**AIM OF THE EXERCISE:** Reproduce exactly the lines that run from the start of the records below to the line with "The image size is (2321, 1350).", inclusive.

[TASK INPUT Boundary: Start]

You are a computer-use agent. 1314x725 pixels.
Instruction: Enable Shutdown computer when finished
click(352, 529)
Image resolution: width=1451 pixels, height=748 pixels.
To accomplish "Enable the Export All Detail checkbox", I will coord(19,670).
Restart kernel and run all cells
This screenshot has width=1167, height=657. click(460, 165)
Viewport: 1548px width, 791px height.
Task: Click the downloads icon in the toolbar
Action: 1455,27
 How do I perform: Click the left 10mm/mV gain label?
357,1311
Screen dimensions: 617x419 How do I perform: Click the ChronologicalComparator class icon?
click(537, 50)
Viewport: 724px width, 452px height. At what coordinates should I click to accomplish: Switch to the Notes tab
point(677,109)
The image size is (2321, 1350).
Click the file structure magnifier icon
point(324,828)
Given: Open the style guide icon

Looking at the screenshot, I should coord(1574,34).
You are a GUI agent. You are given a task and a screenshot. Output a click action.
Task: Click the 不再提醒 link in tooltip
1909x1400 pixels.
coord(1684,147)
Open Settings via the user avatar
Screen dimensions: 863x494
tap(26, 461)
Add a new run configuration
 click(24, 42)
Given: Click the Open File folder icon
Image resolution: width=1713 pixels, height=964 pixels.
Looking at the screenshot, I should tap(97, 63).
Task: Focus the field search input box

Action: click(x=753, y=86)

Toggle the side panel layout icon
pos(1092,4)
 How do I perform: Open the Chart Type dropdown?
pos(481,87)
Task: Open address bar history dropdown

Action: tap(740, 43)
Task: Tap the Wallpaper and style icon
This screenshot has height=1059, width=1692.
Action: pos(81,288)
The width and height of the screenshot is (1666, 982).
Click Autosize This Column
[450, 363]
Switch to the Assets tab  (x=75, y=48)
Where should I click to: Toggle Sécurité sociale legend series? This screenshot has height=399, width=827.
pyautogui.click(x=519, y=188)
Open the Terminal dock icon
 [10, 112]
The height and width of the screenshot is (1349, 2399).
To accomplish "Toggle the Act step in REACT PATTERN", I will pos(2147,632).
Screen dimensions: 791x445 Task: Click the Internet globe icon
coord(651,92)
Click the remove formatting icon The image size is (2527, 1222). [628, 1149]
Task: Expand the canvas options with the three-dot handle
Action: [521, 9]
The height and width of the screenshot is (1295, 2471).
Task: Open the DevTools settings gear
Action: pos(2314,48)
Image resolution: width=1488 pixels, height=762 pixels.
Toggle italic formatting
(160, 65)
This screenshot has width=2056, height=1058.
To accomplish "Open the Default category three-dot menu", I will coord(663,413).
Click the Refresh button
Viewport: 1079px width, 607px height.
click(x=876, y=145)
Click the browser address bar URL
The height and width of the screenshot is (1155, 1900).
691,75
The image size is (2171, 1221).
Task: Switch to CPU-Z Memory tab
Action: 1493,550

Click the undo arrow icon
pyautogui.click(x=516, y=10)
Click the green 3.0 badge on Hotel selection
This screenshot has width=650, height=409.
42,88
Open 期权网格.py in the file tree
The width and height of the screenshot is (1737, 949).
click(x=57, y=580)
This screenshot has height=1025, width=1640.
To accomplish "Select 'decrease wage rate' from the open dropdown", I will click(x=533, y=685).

[TASK INPUT Boundary: End]

**PROBLEM SOLUTION:**
You are a computer-use agent. 1314x725 pixels.
Instruction: Enable Shutdown computer when finished
click(352, 529)
Image resolution: width=1451 pixels, height=748 pixels.
To accomplish "Enable the Export All Detail checkbox", I will coord(19,670).
Restart kernel and run all cells
This screenshot has width=1167, height=657. click(460, 165)
Viewport: 1548px width, 791px height.
Task: Click the downloads icon in the toolbar
Action: 1455,27
 How do I perform: Click the left 10mm/mV gain label?
357,1311
Screen dimensions: 617x419 How do I perform: Click the ChronologicalComparator class icon?
click(537, 50)
Viewport: 724px width, 452px height. At what coordinates should I click to accomplish: Switch to the Notes tab
point(677,109)
The image size is (2321, 1350).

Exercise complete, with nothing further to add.